Art. 4º A integração das imagens ao sistema público obedecerá aos seguintes princípios:
I – respeito à privacidade e aos direitos fundamentais da pessoa humana;
II – uso das imagens exclusivamente para fins de segurança pública, prevenção e apuração de crimes;
III – proteção dos dados pessoais, conforme dispõe a Lei Federal nº 13.709/2018 (LGPD);
IV – ausência de custo compulsório ao cidadão aderente;
Art. 5º A participação não substitui as obrigações legais de segurança privada previstas em legislação específica, nem impõe qualquer responsabilidade ao participante por ações decorrentes da utilização das imagens.
Art. 6º Esta Lei entra em vigor 60 (sessenta) dias após a data de sua publicação.
Palácio Rio Branco, 29 de julho de 2025
Delegada Tathiana Guzella
Vereadora
Justificativa
O presente Projeto de Lei tem por objetivo permitir a integração voluntária de sistemas privados de videomonitoramento ao sistema de segurança pública do Município de Curitiba.
Trata-se de uma medida moderna, participativa e colaborativa que visa ampliar o alcance das ações de prevenção e investigação de delitos, reforçando a segurança dos bairros por meio da cooperação entre o poder público e a comunidade.
A proposição está em consonância com o disposto no art. 30, inciso I, da Constituição Federal, que atribui aos municípios a competência para legislar sobre assuntos de interesse local, especialmente no que se refere à organização dos serviços públicos, à preservação da ordem urbana e à segurança da população.

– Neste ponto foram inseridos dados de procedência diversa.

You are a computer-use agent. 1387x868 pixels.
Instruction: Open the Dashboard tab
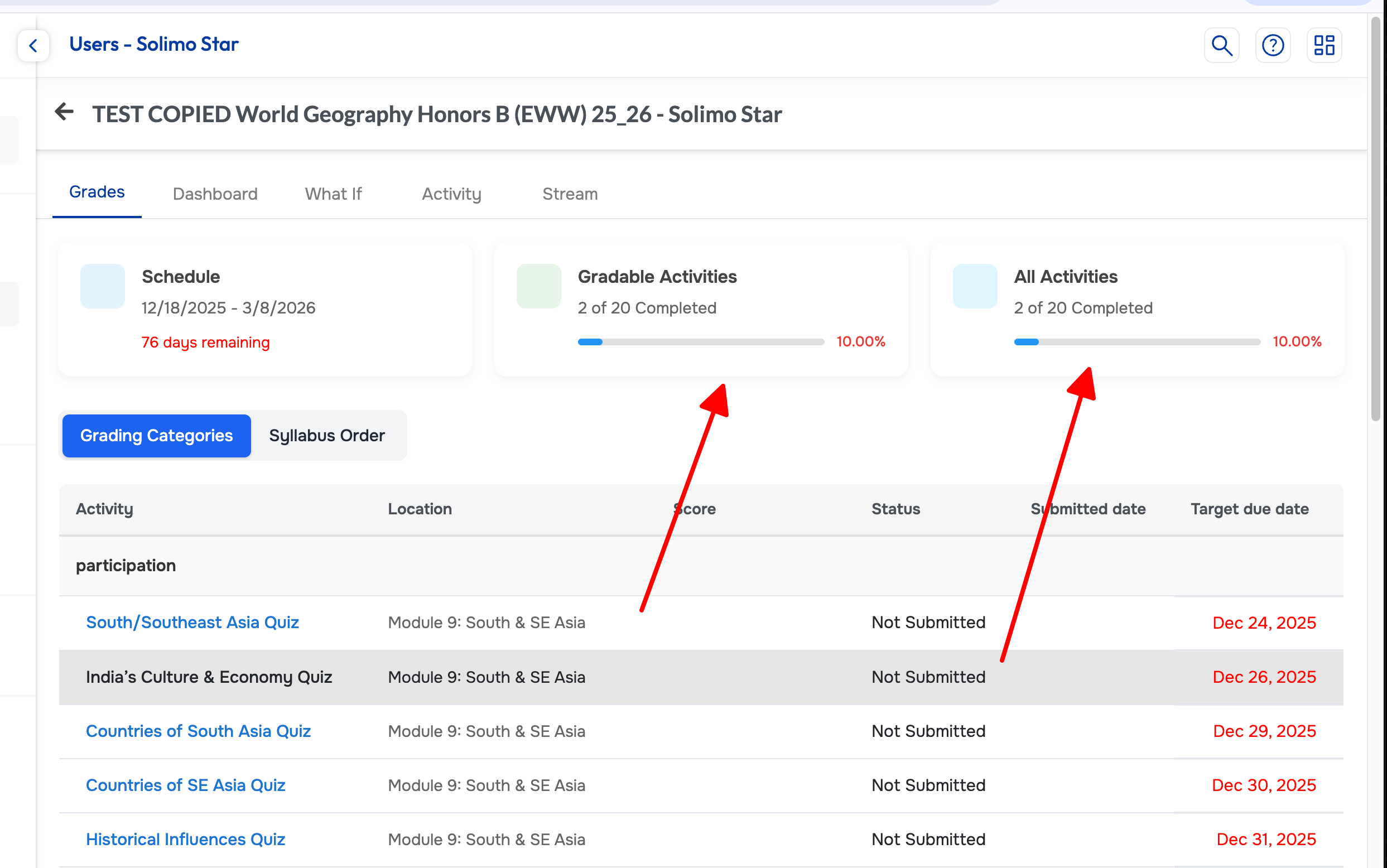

A Lei Orgânica do Município de Curitiba também prevê a possibilidade de o Município implantar ações integradas de segurança urbana, inclusive por meio da Guarda Municipal.
A integração de imagens de câmeras particulares a uma central pública de monitoramento é uma prática já adotada em cidades como São Paulo, Belo Horizonte e Salvador, e tem demonstrado resultados concretos na resolução de ocorrências, identificação de suspeitos, monitoramento de áreas de risco e dissuasão de práticas delituosas.
Em São Paulo, por exemplo, o programa Smart Sampa permite que cidadãos voluntariamente compartilhem, via aplicativo, imagens em tempo real com a Prefeitura, o que tem contribuído para a atuação preventiva dos órgãos de segurança e o aumento do senso de comunidade.
Do ponto de vista jurídico, o projeto garante que a adesão seja inteiramente voluntária e assegura que o compartilhamento das imagens esteja submetido aos princípios da Lei Geral de Proteção de Dados (Lei nº 13.709/2018 – LGPD), como finalidade, necessidade, segurança, transparência e não discriminação.
Garante, ainda, que a coleta e uso das imagens respeitem a privacidade das pessoas e não transfiram qualquer responsabilidade civil aos aderentes.
A medida também está em consonância com os princípios da administração pública previstos no art. 37 da Constituição Federal, em especial a eficiência, a legalidade e a publicidade, uma vez que promove o uso racional da tecnologia, sem onerar os cofres públicos, e fortalece o controle social e o envolvimento dos cidadãos com as políticas públicas.
O projeto oferece uma base legal segura e democrática para o fortalecimento da política municipal de segurança urbana, respeitando os direitos fundamentais e promovendo a cooperação ativa entre o Município e a sociedade civil.